Tetapi Clara tak perduli. Saat ulang tahun Clara minta hadiah sepatu. Lebaran, minta sepatu dan sendal. Naik kelas, minta sepatu dan sendal. Bahkan oleh-oleh pun minta sepatu atau sendal.

“Papa, pergi ke desa bukan ke luar negeri, masa minta dibawain sepatu,” protes Papa yang akan melihat pembangun jembatan di desa.

Clara menatap lemari berbentuk sepatu.  Dalam cahaya lampu tidur, Clara berjalan membuka lemari berwarna kuning muda. Clara ingat sejarah sepatu ataupun sendal yang dimilikinya.

“Ini sendal dibelikan mama saat aku sakit,” ucap Clara menatap sendal berpita kupu-kupu.

“Aduh, dimana sendal tersebut,” ucap Clara cemas.

Dalam benak Clara terlintas wajah gadis seusianya yang bertelanjang kaki.

“Aku mau jual sendalku ini, untuk beli buku,” ucap gadis tersebut pada Clara yang baru keluar dari sekolah.

Clara kasihan melihat gadis tersebut. Dia pun berjanji akan memberikan uang hari Senin, karena Clara tak punya uang. Sendal jepit itu hampir putus, dengan warna kusam berdebu. Tak jelas warna aslinya apa. Clara ingin menunjukkan sendal tersebut pada Mama, tetapi dia lupa meletakkannya dimana.

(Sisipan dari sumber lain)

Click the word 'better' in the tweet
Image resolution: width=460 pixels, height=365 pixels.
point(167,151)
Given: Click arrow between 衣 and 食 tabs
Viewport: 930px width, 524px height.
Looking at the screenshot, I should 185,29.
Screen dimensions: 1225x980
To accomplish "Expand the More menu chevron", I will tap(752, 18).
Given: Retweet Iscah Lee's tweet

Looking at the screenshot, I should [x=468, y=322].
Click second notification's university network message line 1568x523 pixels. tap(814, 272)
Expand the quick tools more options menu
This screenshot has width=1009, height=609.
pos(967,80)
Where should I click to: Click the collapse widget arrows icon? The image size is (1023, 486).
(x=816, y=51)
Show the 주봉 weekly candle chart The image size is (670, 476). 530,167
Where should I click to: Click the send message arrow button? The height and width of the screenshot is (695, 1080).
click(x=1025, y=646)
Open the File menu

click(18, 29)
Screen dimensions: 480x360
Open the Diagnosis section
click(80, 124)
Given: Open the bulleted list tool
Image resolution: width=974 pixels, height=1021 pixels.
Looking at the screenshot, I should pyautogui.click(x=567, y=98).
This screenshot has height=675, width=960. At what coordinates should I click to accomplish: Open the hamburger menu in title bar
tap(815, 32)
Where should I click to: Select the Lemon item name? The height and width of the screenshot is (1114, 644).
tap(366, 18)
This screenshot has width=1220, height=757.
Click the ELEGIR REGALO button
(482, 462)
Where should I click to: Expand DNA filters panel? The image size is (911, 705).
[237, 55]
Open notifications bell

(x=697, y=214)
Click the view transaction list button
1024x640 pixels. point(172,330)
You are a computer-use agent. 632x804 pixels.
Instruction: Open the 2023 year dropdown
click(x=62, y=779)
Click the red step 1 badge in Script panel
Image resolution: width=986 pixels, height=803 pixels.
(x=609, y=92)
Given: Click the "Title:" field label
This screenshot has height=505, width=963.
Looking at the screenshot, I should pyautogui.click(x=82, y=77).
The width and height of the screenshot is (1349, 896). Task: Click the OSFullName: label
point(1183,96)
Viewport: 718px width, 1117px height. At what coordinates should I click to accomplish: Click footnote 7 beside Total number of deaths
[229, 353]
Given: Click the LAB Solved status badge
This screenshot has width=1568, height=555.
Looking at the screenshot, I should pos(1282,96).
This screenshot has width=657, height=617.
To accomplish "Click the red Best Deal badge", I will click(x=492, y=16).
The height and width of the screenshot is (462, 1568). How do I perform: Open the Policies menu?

“Mama pasti tidak akan memberikan uang, kalau tidak ada bukti,” guman Clara sendiri.

Wajah gadis tersebut semakin jelas pada ingatan Clara. Dia semakin merasa bersalah. Clara membongkar lemari sepatunya. Sepatu pertamanya saat bayi, masih disimpannya.  Sepatu saat dia belajar berjalan. Sepatu hadiah kejuaraan jalan cepat masih tampak baru.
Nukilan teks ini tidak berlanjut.